In 2004, Ben Lerer and co-founder Adam Rich were living in New York City and found it challenging to find quality lifestyle information. They decided to take the leap and started Thrillist as a daily email that initially went out to 600 people. The email was supported by a basic website that allowed visitors to sign up for the newsletter and view archived content.
From the beginning, the goal was to cover topics that would be considered ‘cool’ by their audience – men living the post-college, pre-kids lifestyle. This approach is still core to their content strategy, even though they no longer focus exclusively on the lifestyle interests of men.
After prototyping their model in New York, Thrillist expanded out to other big cities, city by city. A big breakthrough was recognising that local content could be rolled up into a credible national offering. It was easy to go from the best new bars in individual cities to best new bars in the country.

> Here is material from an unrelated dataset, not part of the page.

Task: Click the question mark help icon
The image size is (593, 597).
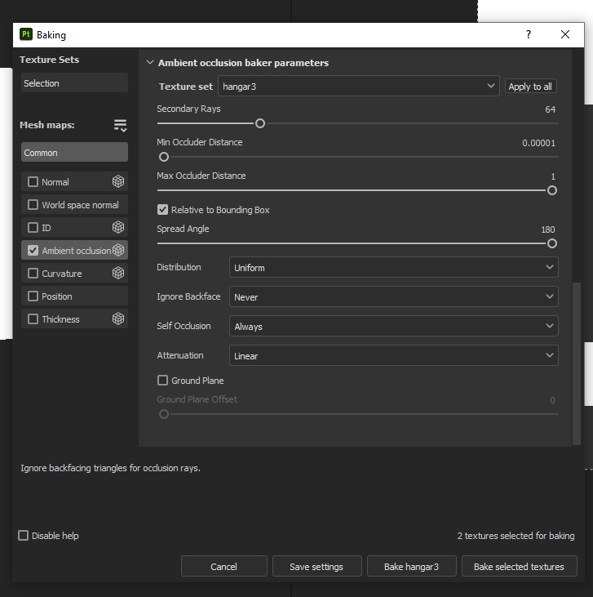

Once it became clear the early low-tech email strategy was no longer sustainable, Thrillist was forced to make the transition to being a fully-fledged technology company. Speaking during a recent General Assembly LiveStream session, Thrillist co-founder and editor in chief Adam Rich said realising they had a crushing technology deficit sooner would have helped with their early growth.
As the landscape for lifestyle content expanded, the Thrillist team realised they had developed a media funnel with content that is seen by a lot of people at the top. This content is social and shareable – something like ‘The 10 reasons your bartender hates you’. Social channels like Facebook play an important role in drawing attention to shareable content at the top of the funnel.
What makes Thrillist an interesting publisher is they can build demand and give readers increasingly relevant content. Once a reader enters the funnel to learn why bartenders hate them, Thrillist tells them what the 10 most important bars are that have opened in their area this summer.
Then, at the bottom of the funnel, Thrillist tells them about special offers that are available at these bars. While there are fewer people near the bottom, the site’s ability to provide valuable and relevant information increases because the interactions with readers are much richer.
Thrillist has heavily embraced the idea of branded content, so much so that it has set up its own 16-person brand content team, called The CoLab, which will also benefit from the recent influx of capital. While this is not a new idea for a content site, Thrillist differentiates with a hardcore data focus which includes using months-long brand health studies and benchmarking campaign performance against competitors. The goal is to use science to give direction to creative processes that tell a brand’s story and distribute that story in a relevant way to their audience.
The integration of content and commerce via the JackThreads site has long been a core part of Thrillist’s business model. In fact, JackThreads contributed a large majority of TMG’s revenue up until it was spun off as a separate company. Having its own ecommerce business allowed Thrillist to partner with companies like Gillette, to combine content, community and commerce on last year’s ‘no sweat’ campaign. In addition to publishing Gillette branded articles that provided readers with entertaining ways to live a ‘no sweat’ life, a collection of dark-colored clothing that would defy deodorant marks were available on JackThreads. Users were also encouraged to share their #nosweat stories on social media.
Despite the fact the two companies split up, according to Lerer, they will continue to do co-marketing and share data and other insights. However, it remains to be seen how the content/commerce marriage will evolve over time.
Perhaps a fitting way to kick off the next chapter was the recent ‘Hotel Thrillist’ two-day party at the W Hotel in Scottsdale, AZ for nearly 200 people who were flown in just for the occasion. This followed Hotel Thrillist San Diego and Hotel Thrillist Phoenix. The Scottsdale event provided many co-branding opportunities for sponsors Jack Daniel’s Tennessee Fire, Starbucks Doubleshot Energy, and Tabasco and is a clever way to expand the Thrillist brand and reward loyal readers, partners and contributors.